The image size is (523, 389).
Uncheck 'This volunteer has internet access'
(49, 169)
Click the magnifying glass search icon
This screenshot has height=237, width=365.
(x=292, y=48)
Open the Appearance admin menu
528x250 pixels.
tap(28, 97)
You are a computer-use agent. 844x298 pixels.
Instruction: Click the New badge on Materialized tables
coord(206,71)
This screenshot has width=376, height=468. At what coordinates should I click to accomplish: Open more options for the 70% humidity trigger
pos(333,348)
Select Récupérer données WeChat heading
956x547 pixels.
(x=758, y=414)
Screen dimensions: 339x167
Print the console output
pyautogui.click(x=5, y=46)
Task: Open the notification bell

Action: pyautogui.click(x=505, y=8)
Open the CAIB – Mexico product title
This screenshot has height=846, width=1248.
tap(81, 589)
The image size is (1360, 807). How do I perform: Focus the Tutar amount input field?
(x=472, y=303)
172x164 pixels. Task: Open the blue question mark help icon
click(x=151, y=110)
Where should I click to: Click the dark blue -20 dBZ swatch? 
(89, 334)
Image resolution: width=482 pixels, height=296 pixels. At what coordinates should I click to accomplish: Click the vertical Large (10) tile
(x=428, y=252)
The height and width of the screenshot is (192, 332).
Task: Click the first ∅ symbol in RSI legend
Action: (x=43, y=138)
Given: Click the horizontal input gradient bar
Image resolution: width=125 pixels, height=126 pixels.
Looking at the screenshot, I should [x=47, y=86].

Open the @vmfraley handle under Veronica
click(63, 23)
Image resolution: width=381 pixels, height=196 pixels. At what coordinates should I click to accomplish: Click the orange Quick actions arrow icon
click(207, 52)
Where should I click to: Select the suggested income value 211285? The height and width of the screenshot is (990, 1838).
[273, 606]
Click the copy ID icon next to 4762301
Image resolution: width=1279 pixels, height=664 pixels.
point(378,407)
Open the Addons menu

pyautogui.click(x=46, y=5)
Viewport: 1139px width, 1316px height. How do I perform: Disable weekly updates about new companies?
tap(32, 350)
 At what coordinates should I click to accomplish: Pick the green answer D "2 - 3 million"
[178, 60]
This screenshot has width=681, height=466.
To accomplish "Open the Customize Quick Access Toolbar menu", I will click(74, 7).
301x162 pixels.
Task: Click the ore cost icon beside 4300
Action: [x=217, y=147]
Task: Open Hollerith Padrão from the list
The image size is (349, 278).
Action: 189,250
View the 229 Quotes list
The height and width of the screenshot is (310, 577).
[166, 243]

※ ※ ※

▶ [Required work]
Lines from the one holding "This screenshot has width=681, height=466." through the last line of the material are to be repeated exactly; no other lines belong in the answer.

▶ [Solution for this task]
This screenshot has width=681, height=466.
To accomplish "Open the Customize Quick Access Toolbar menu", I will click(74, 7).
301x162 pixels.
Task: Click the ore cost icon beside 4300
Action: [x=217, y=147]
Task: Open Hollerith Padrão from the list
The image size is (349, 278).
Action: 189,250
View the 229 Quotes list
The height and width of the screenshot is (310, 577).
[166, 243]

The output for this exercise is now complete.